**Daftar Tugas**
#1 Tuliskan semua nama orang yang muncul dalam teks tentang jembatan darurat Awee Geutah.
#2 Dalam teks tentang jembatan darurat Awee Geutah, kapan jembatan itu semula dijanjikan siap digunakan?

**Cuplikan Teks**
◆ ◆ ◆ ◆ ◆
Pekerja terlihat sedang melakukan pemasangan lantai jembatan Awee Geutah. (Foto/ Ist)
Laporan: Hamdani dari Bireuen
Deru mesin dan debu pekerjaan masih menguar di Awee Geutah–Teupin Reudeup, Kabupaten Bireuen. Di titik yang sejak berhari-hari lalu ditunggu masyarakat sebagai jalur penyambung harapan, sebuah jembatan darurat alternatif ternyata belum juga siap dilalui. Harapan yang sempat menyala, kembali harus ditahan.
Berdasarkan laporan yang diterima media ini pada Senin, 15 Desember 2025, sekitar pukul 15.00 WIB, kondisi terakhir jembatan darurat tersebut masih berada pada tahap finishing.
"Para pekerja terlihat melakukan pemasangan lantai jembatan, sementara struktur penyambungan utama sebenarnya telah rampung sejak dua hari lalu," kata Khairul Fahmi yang mengaku berada di lokasi pembuatan jembatan tersebut.
Keterlambatan ini menjadi sorotan karena sebelumnya jembatan tersebut dijanjikan akan siap digunakan pada Jumat pekan lalu. Janji itu disampaikan langsung oleh penanggung jawab pekerjaan di lokasi, Somad, yang saat itu meyakinkan bahwa proses pengerjaan berjalan sesuai target.
◆ ◆ ◆ ◆ ◆
**Kutipan Sumber**
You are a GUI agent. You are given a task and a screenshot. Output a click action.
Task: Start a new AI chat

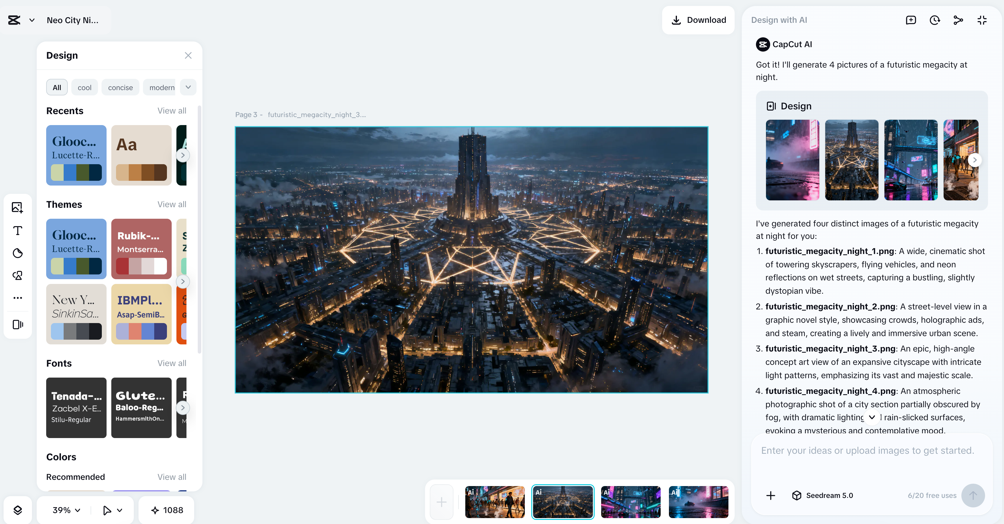click(x=911, y=20)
◆ ◆ ◆ ◆ ◆
**Jawaban yang Diharapkan**
#1 Hamdani, Khairul Fahmi, Somad

#2 Pada Jumat pekan lalu.